Whilst warships stand and wait offshore, crimson turns the foam.
The flushed young faces, wrought with fear, make the beach their home
Smoke from dark funnels billows out, now blackening the sky.
As they await, the brave young hearts, seek comfort e'er they die.
How loud the battle cries of men, Canukes and Tommies too,
Mingled with the Anzac's call, as to the shores they drew.
Where field guns roar with hellish din and shells fly overhead,
And on the sandy surging beach lie the wounded and the dead.
For dauntless were those brave young men, who landed on that day
In Anzac Cove, in the Dardanelles, where the waiting Turkish lay.

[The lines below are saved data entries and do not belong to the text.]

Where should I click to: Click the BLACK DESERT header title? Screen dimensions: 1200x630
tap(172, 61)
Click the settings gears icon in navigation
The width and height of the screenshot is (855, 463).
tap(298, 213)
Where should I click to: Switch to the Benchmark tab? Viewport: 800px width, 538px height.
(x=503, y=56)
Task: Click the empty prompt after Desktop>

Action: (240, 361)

How could they know their fate that day, nor how the fight would end.
There, side by side in a sea of blood, lay brother, father, friend.
And as they gave their lives away, in a fight they could not win.
The ANZAC spirit there was born, on the battle line so thin.
It was from the lands down under, came the Digger and his mate
To die for king and country in the trenches as they wait.
It mattered not how long the odds, their spirit would not yield.
No heathen foe with gun and shell would drive them from that field.
As day stretched into further day, the bitter fight went on.
And as the days stretched into weeks, many mother lost her son.
And new bride lost her husband, children for a father cried,
There as the shells and bullets flew those ANZAC heroes died.
Now decades later, with bowed heads, the silent crowd still stands.
In memory, to honour them, who died in those far off lands.
A half a world away they lie, `neath sand and foreign field.
The men of a gallant Armoured Corp, who knew not how to yield.
For though they were but youth in years, their hearts were those of men.
And in every true Australian's heart. "We will remember them"
D.A.Olley, Amberley,
April 1996
On that fateful day, 25Th April 1915, my father, serving with the Essex Regiment, and his cousin from Tasmania, with the ANZACs, landed. They had never met. His cousin was mortally wounded and died later that day on a hospital ship. They never met.